> Exercise aim:
Pictures are to be excluded. Please print only the lines from the one containing "Image resolution: width=1568" through the end of the data, exactly as they appear.
>>
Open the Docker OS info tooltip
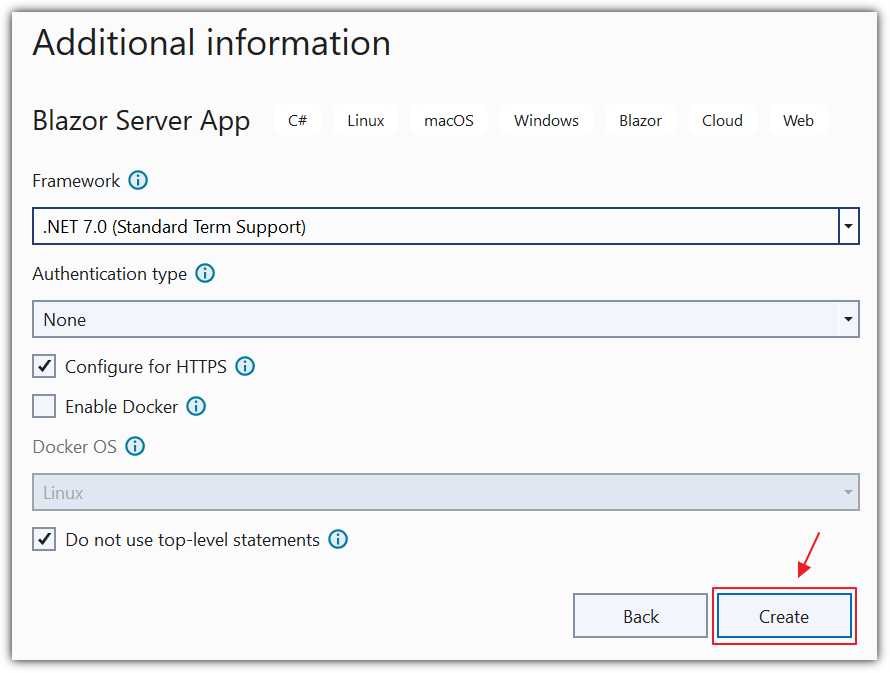This screenshot has width=890, height=673. click(x=134, y=446)
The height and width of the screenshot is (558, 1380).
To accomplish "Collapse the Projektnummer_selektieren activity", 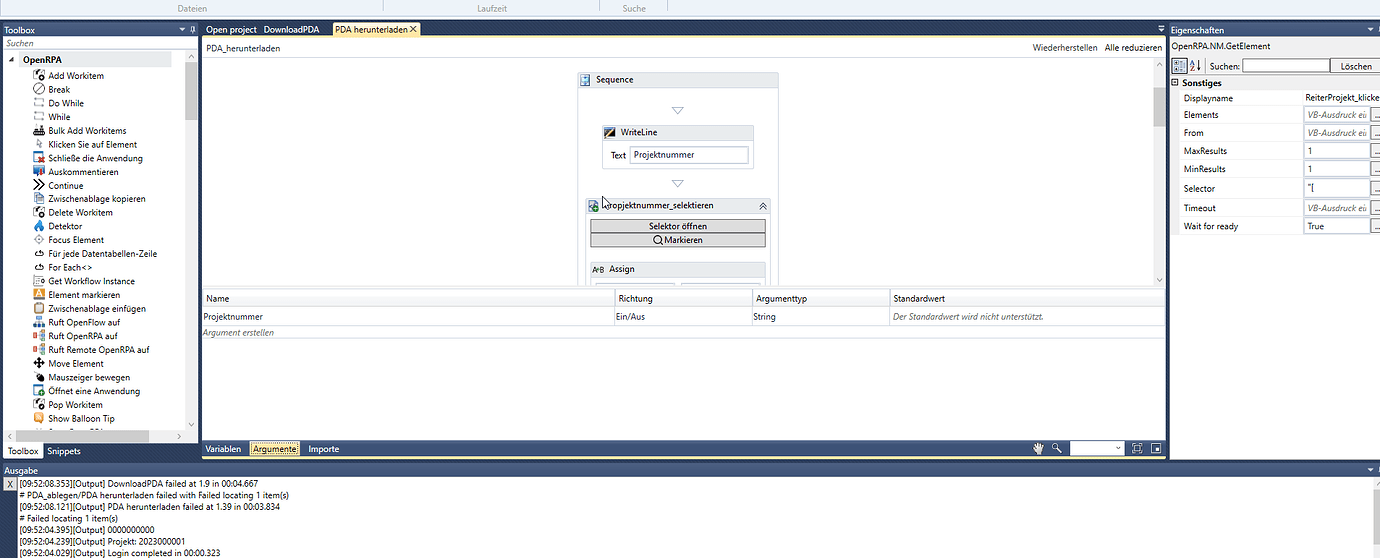I will click(x=763, y=206).
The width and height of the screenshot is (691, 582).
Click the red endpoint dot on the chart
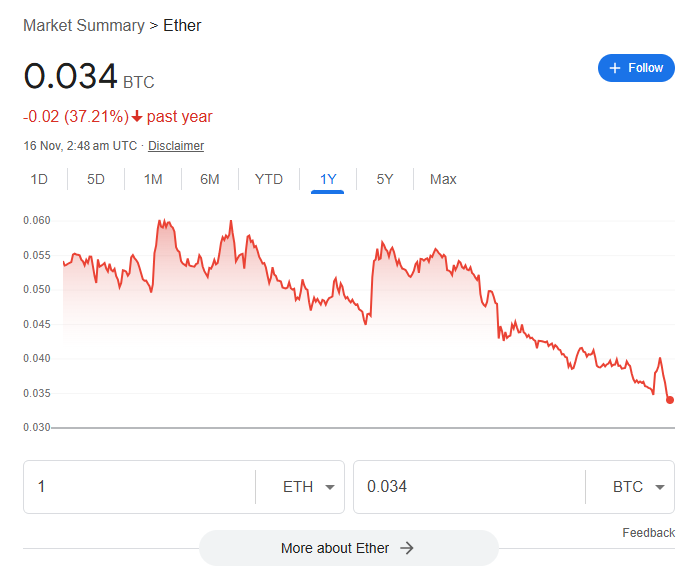(x=670, y=400)
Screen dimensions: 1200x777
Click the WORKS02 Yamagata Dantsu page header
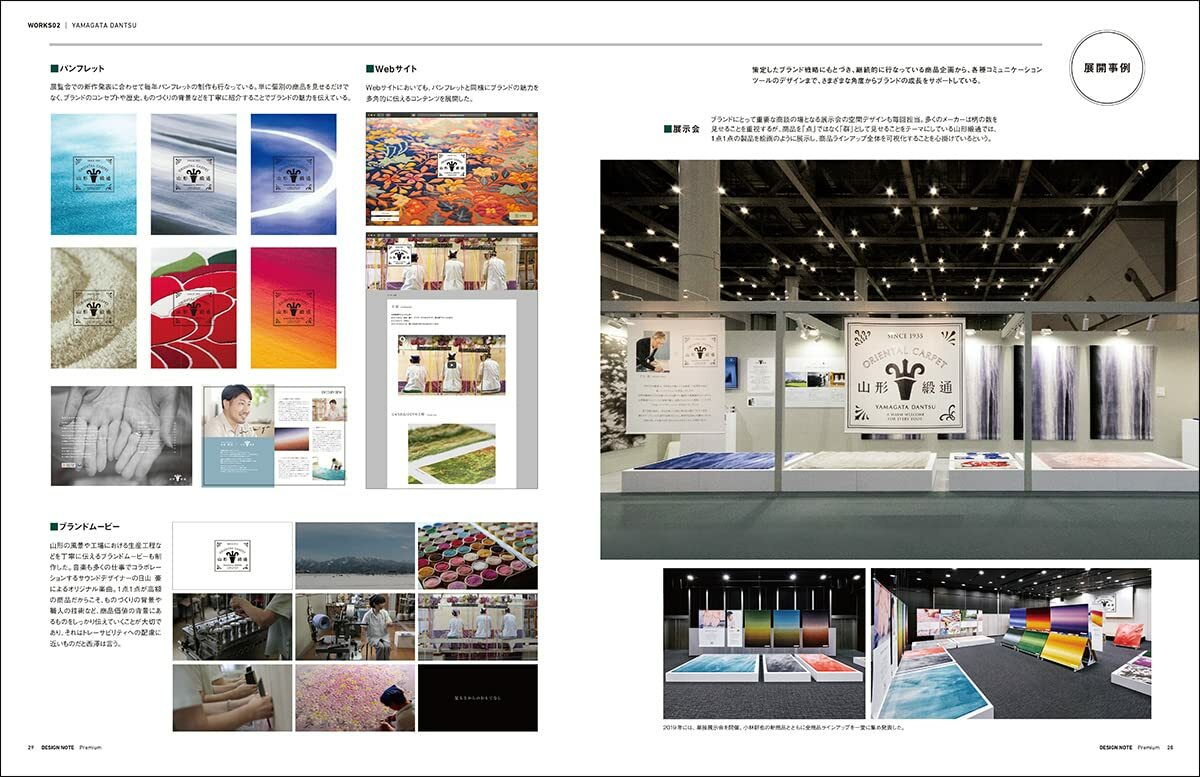click(x=69, y=25)
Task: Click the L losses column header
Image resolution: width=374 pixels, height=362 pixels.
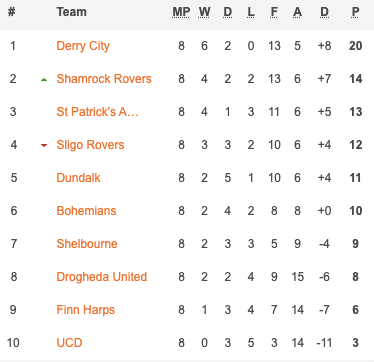Action: [251, 12]
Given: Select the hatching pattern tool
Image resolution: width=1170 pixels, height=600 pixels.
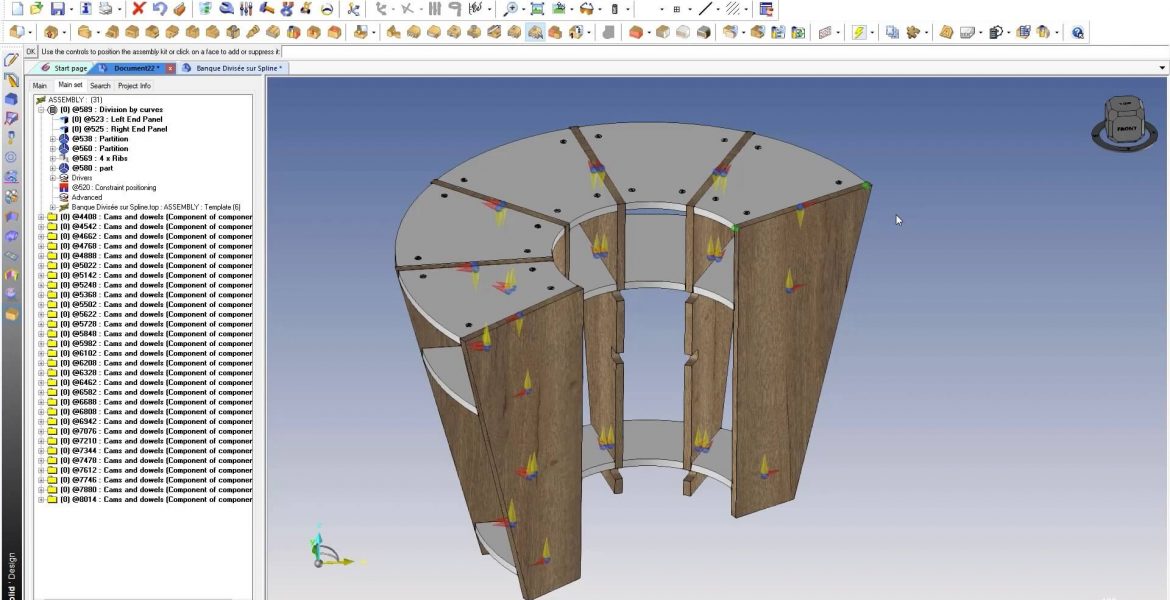Looking at the screenshot, I should 731,9.
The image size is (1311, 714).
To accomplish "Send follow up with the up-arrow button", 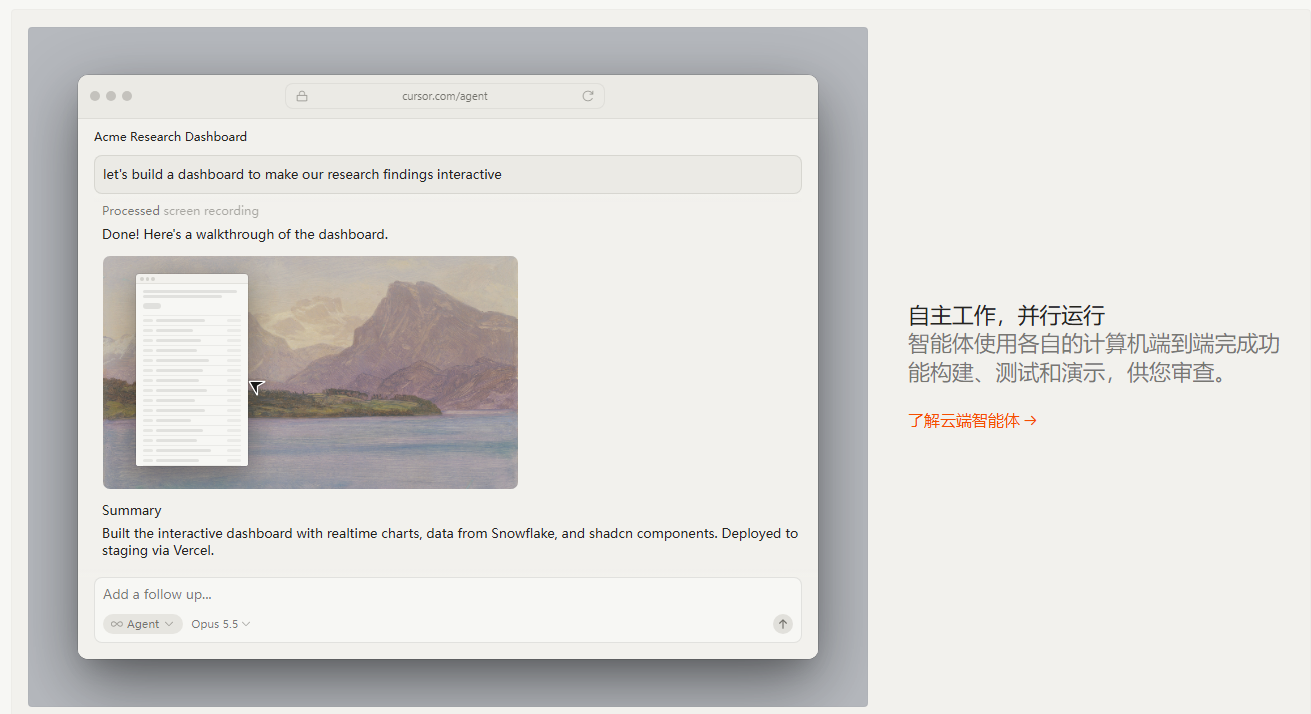I will 782,624.
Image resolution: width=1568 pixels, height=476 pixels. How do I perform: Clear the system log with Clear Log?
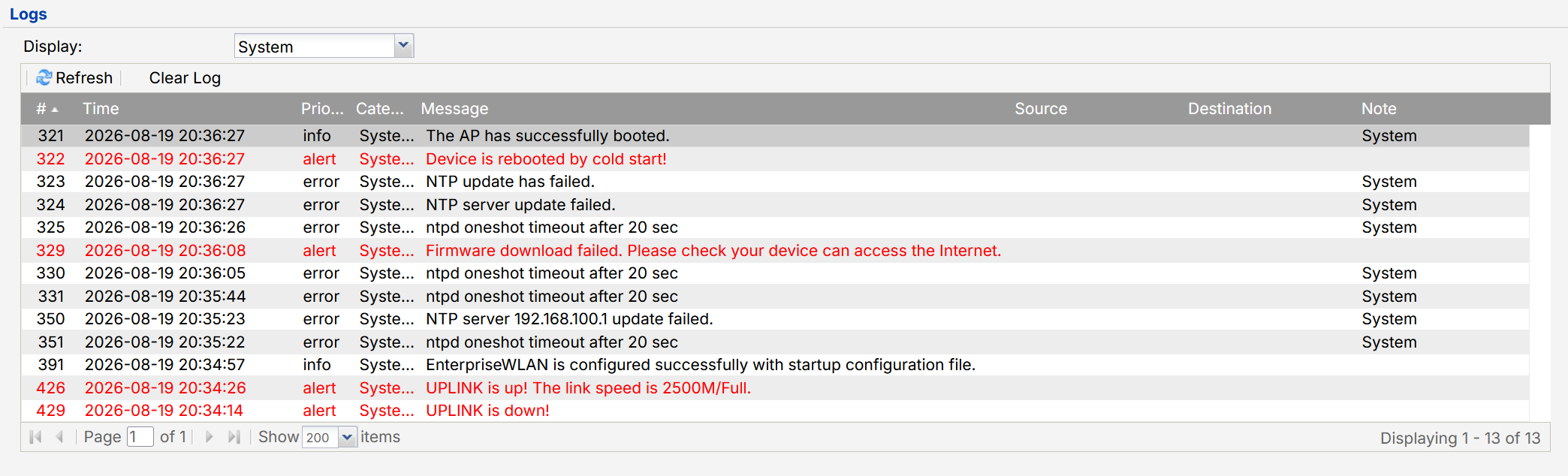[x=185, y=78]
<<
> Output for this exercise:
Image resolution: width=1568 pixels, height=476 pixels. How do I perform: Clear the system log with Clear Log?
[x=185, y=78]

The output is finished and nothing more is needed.